Inovasi teknologi pembibitan tanaman terus berkembang dari waktu ke waktu, selaras dengan dinamika kebutuhan pengguna bibit dan variasi sasaran lokasi kegiatan penanaman.   Inovasi yang sangat berkembang tersebut diantaranya adalah teknologi perbanyakan bibit, teknologi media tanam semai dan bibit, teknologi pemupukan organik dan unorganik, teknologi sarana persemaian dan lainya.  Masing-masing teknologi berguna sesuai karakter masing-masing lokasi penanaman. Hal itu dikarenakan tidak semua teknologi tepat di semua lokasi, misalkan teknologi hidroponik akan berkembang cepat di daerah perkotaan, tetapi sulit berkembang di daerah pedesaaan dan lainnya. Maka teknologi pembibitan memiliki variasi inovasi yang sangat dinamis, ketepatan menganalisa kebutuhan sumber daya alam dan karakter sosial tenaga kerja menjadi pertimbangan dalam mengembangkanya.

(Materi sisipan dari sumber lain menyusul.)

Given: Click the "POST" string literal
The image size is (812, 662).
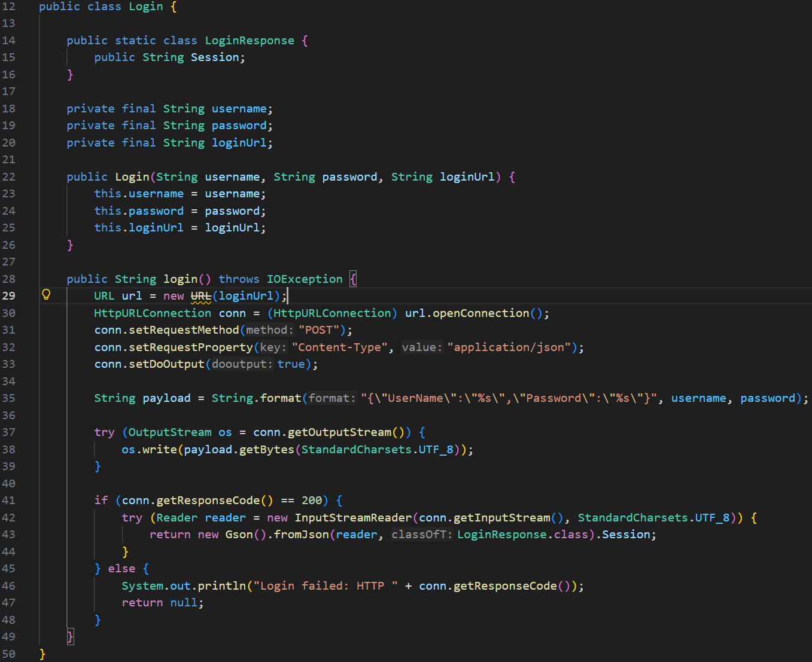Looking at the screenshot, I should 319,330.
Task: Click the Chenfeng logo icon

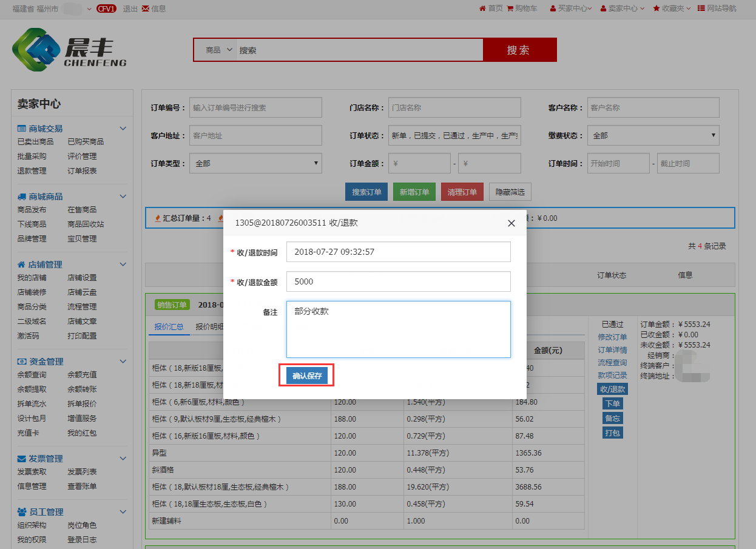Action: [x=35, y=50]
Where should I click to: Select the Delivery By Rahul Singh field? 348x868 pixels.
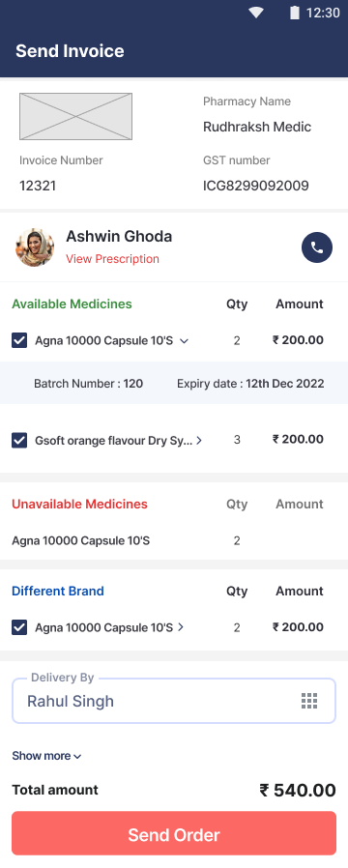174,701
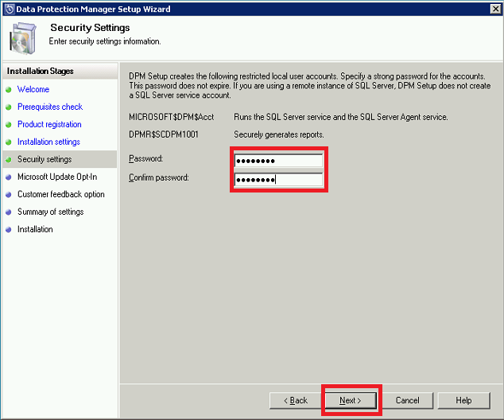Select Security settings in stages list
The height and width of the screenshot is (420, 504).
point(45,159)
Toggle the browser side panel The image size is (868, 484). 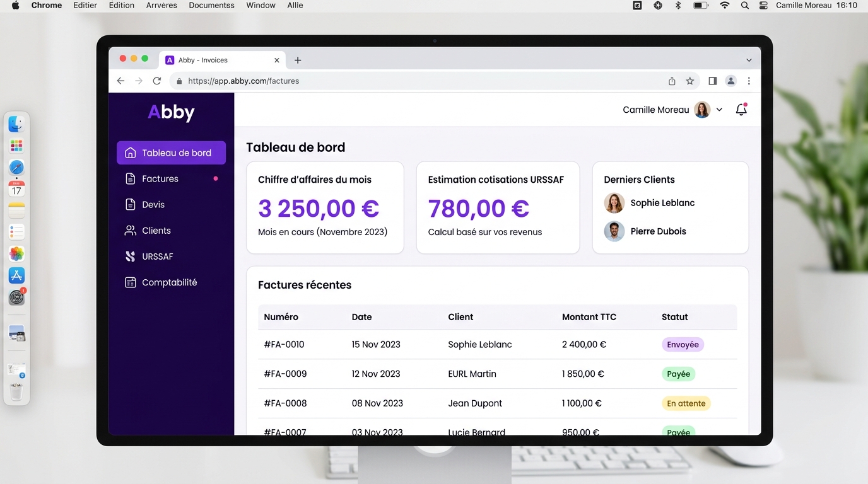pos(712,81)
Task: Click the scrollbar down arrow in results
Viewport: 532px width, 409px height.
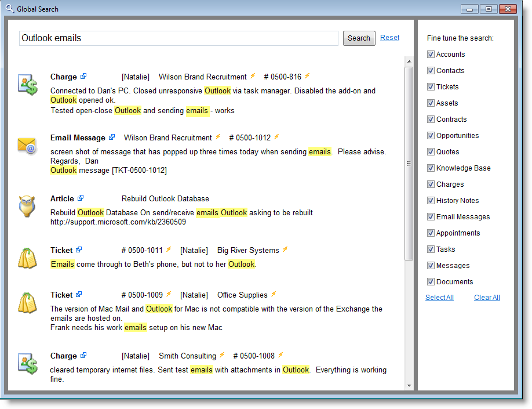Action: [x=409, y=385]
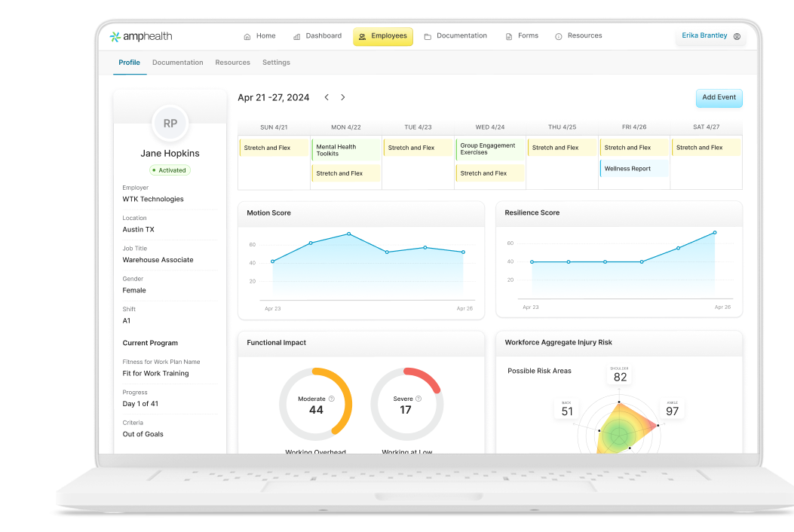Image resolution: width=794 pixels, height=532 pixels.
Task: Toggle the Activated status badge
Action: pyautogui.click(x=170, y=170)
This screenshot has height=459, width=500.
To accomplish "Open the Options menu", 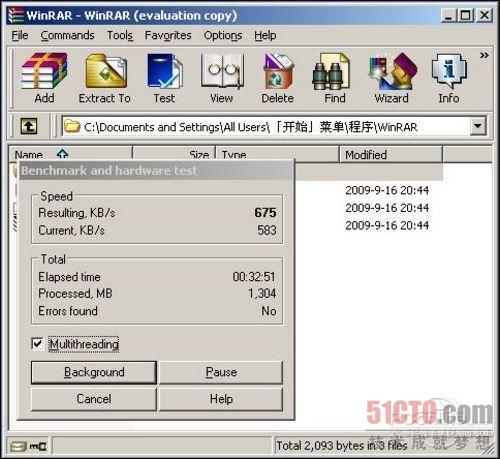I will pos(223,35).
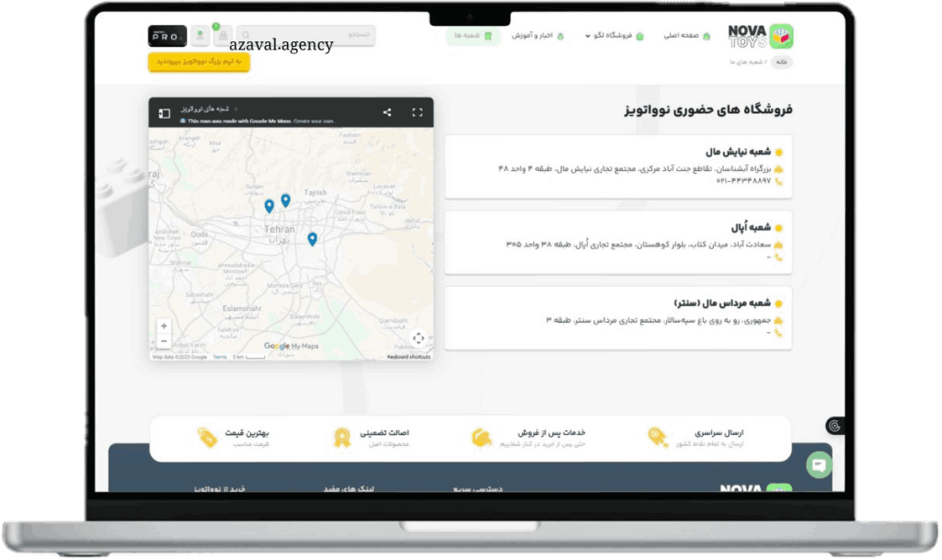Open the user account icon in the header

point(201,35)
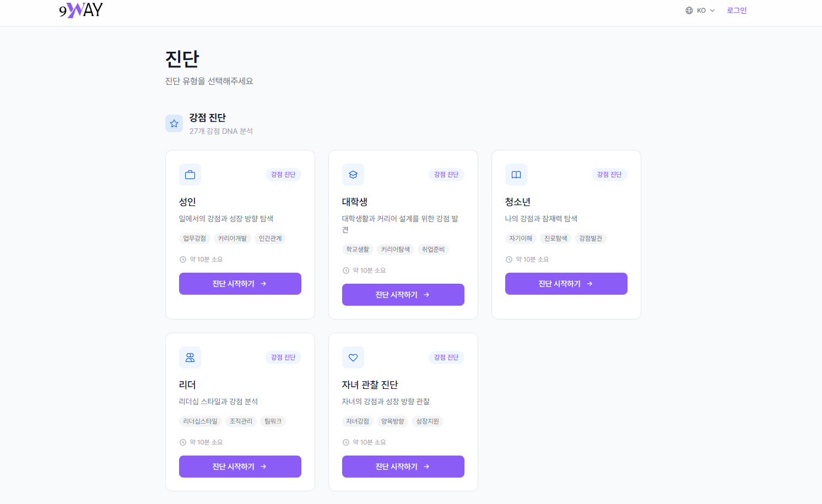Select the 팀워크 tag on the 리더 card

pyautogui.click(x=273, y=421)
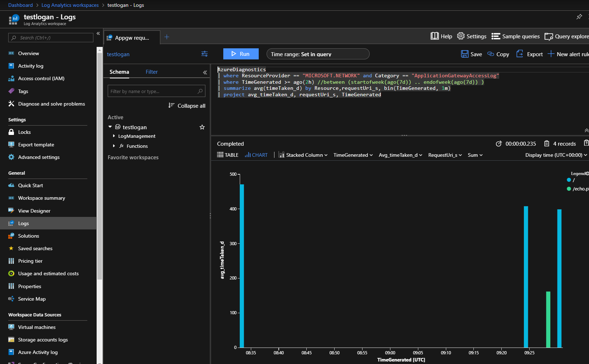Open the Display time UTC dropdown

[556, 155]
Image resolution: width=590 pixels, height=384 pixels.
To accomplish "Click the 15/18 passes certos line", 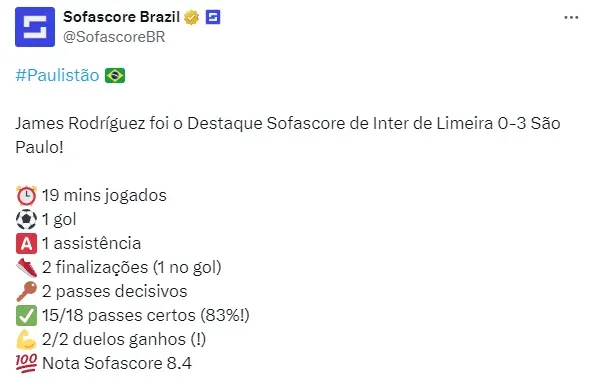I will (146, 316).
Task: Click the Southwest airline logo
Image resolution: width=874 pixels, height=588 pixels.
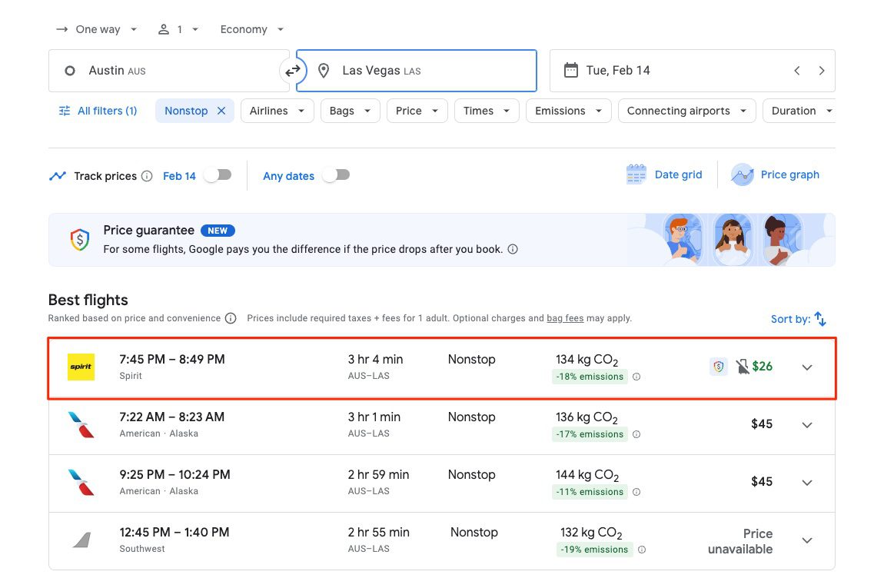Action: coord(81,540)
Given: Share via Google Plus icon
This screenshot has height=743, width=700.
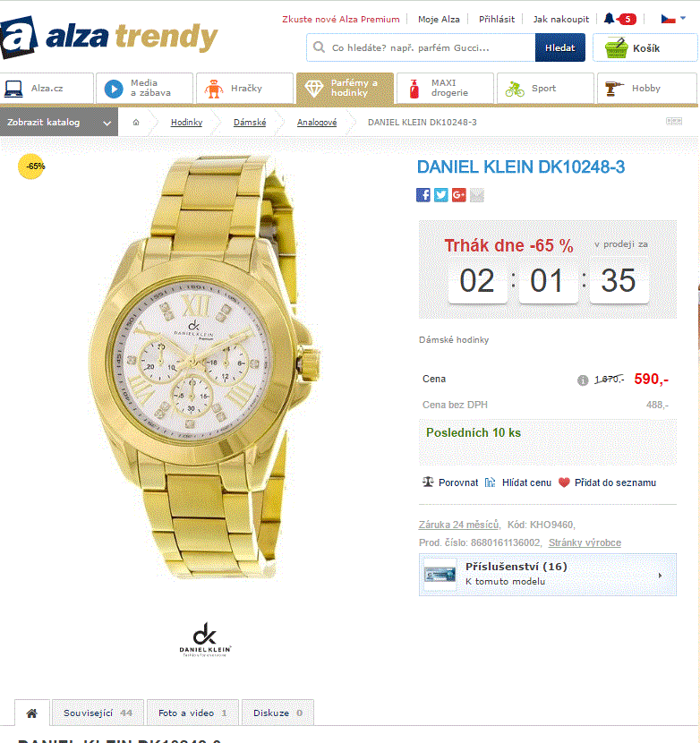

Pergerakan inovasi dan kreatifitas pembibitan tanaman di tanah air, awalnya banyak dilaksanakan oleh unit teknis pemerintah. Namun seiring perkembangan waktu, banyak lembaga-lembaga swasta, masyarakat serta perseorangan telah mampu dan banyak menghasilkan teknologi pembibitan dengan respon yang tinggi dari penggunanya; bahkan inovasinya mampu menggerakan kewirausahaan yang sangat pesat. Inovasi tersebut diantaranya pembuatan bibit kultur jaringan, jati okulasi, durian kaki tiga, sengon solomon, sarana persemaian, perbenihan, investasi pohon dan lainnya. Dan ke depannya, teknologi pembibitan dipastikan akan selalu berkembang di tanah air, termasuk pembibitan tanaman hutan.
Pembibitan tanaman hutan berkembang di saat kegiatan rehabilitasi hutan dan lahan digerakkan dalam rangka memperbaiki fungsi lingkungan di wilayah Daerah Aliran Sungai (DAS).  Kegitan tersebut sejak pencanangan tahun 1981 oleh pemerintah, dikenal melalui Program Penghijauan, dan terus dilaksanakan hingga sekarang seperti One Billion Indonesian Trees (OBIT) dan kegiatan partisipasi masyarakat lainya.
Guna mendukung keberhasilan kegiatan rehabilitasi hutan dan lahan, maka kebutuhan bibit berkualitas sesuai jumlah dan waktunya sangatlah diperlukan. Untuk maksud tersebut, pengetahuan dan inovasi teknologi pembibitan yang tepat, praktis dan efisien sangat diperlukan;  yaitu teknologi yang efisien, dapat menyesuaikan karakter biofisik, sosial, dan kebijakan pemerintah, serta teknologi yang mendorong tanaman tumbuh subur. 
Salah satu teknologi multiguna pembibitan tanaman hutan yang perlu dikenalkan adalah alat pembuatan media praktis tanpa wadah/ kantong plastik. Alat tersebut dikenalkan dengan nama “Media Semai Cetak”, atau dipopulerkan dengan sebutan MSC. 

Mengenal MSC

MSC adalah alat yang digunakan untuk pembuatan media tanam dalam bentuk cetakan. Tujuan awal teknologi ini adalah untuk menjawab permasalahan tenaga kerja lokal tanpa ketrampilan, khususnya tenaga untuk pengelolaan Persemaian Permanen, Kebun Bibit Rakyat (KBR), dan pembibitan di pedesaan lainya. MSC dengan mudah menghasilkan media semai atau media bibit tanam, lebih praktis dan efisien. Alat ini juga terbukti telah mampu membantu pengelola persemaian permanen, karena dengan alat MSC ini permasalahan pengelolaan persemaian dalam tenaga kerja lokal menjadi teratasi. Sampai saat ini MSC telah digunakan sebagai alat penting sistim produksi bibit di Balai Pengelolaan Daerah Aliran Sungai (BPDAS) Way Seputih Way Sekampung. Karena keunikan alat sederhana ini, banyak pihak yang datang untuk mempelajari, dan menggunakan alat ini untuk memproduksi bibit tanaman holtikultura.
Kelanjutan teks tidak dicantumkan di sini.